Sam Shepard, Scott Glenn, Ed Harris, Dennis Quaid, Fred Ward, Barbara Hershey, Kim
Stanley, Veronica Cartwright, Pamela Reed, Scott Paulin, Charles Frank, Lance Henriksen
1983, 193 Minutes, Directed by: Philip Kaufman
A case of its not science fiction but
should be of interest to some sci-fi fans - or anyone else for that matter.
Based on the
Tom Wolfe book of the same name, The Right Stuff is an almost documentary
recreation of the events surrounding the early days of the American space program.
Chronicling pilot Chuck Yeager's breaking the sound barrier and the Mercury space
program in which the first Americans were sent into space and to orbit the earth (the
Russians beat them to it - in case you havent been paying attention in your History
classes), The Right Stuff is, well, fascinating stuff.
Even if youre not
vaguely interested in the American space program, this film (despite its running time of
over three hours) is never dull.
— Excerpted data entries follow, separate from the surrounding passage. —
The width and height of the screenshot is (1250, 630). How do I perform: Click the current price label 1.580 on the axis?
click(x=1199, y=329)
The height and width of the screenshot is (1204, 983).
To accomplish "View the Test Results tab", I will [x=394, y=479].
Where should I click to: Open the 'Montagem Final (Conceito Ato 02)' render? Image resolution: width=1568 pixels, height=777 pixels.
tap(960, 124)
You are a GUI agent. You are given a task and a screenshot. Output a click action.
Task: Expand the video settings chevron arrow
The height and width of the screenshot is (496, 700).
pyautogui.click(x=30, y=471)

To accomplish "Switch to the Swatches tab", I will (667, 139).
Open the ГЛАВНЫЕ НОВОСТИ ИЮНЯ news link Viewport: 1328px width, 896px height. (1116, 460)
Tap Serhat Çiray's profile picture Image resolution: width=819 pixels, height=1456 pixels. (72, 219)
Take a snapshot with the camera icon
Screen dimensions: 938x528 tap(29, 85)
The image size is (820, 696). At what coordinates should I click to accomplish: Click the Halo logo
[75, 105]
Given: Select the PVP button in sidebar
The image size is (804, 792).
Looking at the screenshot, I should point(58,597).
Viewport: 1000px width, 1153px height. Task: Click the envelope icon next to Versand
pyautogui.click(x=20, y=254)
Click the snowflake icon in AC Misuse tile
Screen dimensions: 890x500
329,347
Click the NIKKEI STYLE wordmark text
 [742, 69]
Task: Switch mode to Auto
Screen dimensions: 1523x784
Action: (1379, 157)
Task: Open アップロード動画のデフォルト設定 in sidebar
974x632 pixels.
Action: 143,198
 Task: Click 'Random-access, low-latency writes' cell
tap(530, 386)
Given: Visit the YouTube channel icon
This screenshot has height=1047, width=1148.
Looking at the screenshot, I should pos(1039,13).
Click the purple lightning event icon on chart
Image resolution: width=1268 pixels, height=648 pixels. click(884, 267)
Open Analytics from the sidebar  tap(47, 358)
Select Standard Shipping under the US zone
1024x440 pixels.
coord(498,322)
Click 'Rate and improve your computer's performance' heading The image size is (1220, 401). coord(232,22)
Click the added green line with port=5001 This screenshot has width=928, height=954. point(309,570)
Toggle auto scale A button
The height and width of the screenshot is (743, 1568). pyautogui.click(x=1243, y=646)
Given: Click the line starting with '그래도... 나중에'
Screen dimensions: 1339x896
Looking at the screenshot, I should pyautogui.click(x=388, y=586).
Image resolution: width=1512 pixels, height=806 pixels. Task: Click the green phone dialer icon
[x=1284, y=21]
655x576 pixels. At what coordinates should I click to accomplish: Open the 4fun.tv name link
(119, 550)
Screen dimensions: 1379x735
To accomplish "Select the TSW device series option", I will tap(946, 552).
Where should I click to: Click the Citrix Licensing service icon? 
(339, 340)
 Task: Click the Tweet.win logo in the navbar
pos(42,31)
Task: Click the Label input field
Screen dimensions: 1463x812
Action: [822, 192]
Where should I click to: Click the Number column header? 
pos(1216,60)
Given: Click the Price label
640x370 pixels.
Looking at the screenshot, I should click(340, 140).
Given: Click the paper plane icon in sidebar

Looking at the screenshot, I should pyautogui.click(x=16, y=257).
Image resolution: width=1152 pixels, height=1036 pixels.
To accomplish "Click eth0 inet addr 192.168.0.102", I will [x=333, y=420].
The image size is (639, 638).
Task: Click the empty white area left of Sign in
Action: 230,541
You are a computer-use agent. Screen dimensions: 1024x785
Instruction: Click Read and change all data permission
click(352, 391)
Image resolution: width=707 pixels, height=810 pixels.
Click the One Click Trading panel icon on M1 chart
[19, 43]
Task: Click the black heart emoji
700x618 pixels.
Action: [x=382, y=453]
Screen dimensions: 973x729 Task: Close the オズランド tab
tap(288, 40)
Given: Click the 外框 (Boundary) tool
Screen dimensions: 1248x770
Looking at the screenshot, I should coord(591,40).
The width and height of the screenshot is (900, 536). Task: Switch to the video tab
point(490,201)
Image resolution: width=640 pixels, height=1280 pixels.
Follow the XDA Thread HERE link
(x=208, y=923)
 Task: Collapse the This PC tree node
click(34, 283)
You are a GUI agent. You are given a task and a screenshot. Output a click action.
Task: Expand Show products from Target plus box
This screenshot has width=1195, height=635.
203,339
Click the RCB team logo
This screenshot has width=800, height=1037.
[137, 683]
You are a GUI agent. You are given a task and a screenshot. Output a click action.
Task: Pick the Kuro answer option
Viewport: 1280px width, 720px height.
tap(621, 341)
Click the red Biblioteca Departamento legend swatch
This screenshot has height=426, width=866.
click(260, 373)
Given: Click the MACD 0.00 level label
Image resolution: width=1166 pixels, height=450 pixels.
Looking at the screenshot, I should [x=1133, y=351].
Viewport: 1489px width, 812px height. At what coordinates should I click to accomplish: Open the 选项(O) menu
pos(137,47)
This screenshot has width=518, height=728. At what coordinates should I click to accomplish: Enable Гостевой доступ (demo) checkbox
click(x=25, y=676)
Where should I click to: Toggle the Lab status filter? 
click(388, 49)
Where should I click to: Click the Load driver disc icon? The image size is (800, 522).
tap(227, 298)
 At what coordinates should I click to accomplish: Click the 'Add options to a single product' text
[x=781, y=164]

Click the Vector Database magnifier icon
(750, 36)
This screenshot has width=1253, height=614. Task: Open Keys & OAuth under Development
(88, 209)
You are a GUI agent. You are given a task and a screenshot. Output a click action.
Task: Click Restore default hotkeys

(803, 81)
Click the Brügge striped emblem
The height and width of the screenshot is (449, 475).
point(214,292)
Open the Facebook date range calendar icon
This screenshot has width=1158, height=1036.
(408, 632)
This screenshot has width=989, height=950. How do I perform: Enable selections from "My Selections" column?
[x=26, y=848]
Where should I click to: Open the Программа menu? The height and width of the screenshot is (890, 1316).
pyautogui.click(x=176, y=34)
Its so crammed with incident and detail, good
performances and excellent special effects that it simply cant miss. This movie,
which was directed by Philip (who did the first remake of Invasion
of the Body Snatchers) Kaufman, would make an excellent double bill along with Apollo 13.
Difficult to believe: but even though The Right
Stuff was nominated for 8 Oscars, it lost out to the dreadful Shirley MacLaine weepy Terms
of Endearment when it came to the final hurdle of best picture. (It won four in the
end: film editing, sound, sound effects and best original score.)
Then again, nothing new:
the Oscars have always preferred schmaltz to great art - like when Kramer Vs Kramer
beat Apocalypse Now. Or when Gandhi beat ET - the
Extra-Terrestrial . . .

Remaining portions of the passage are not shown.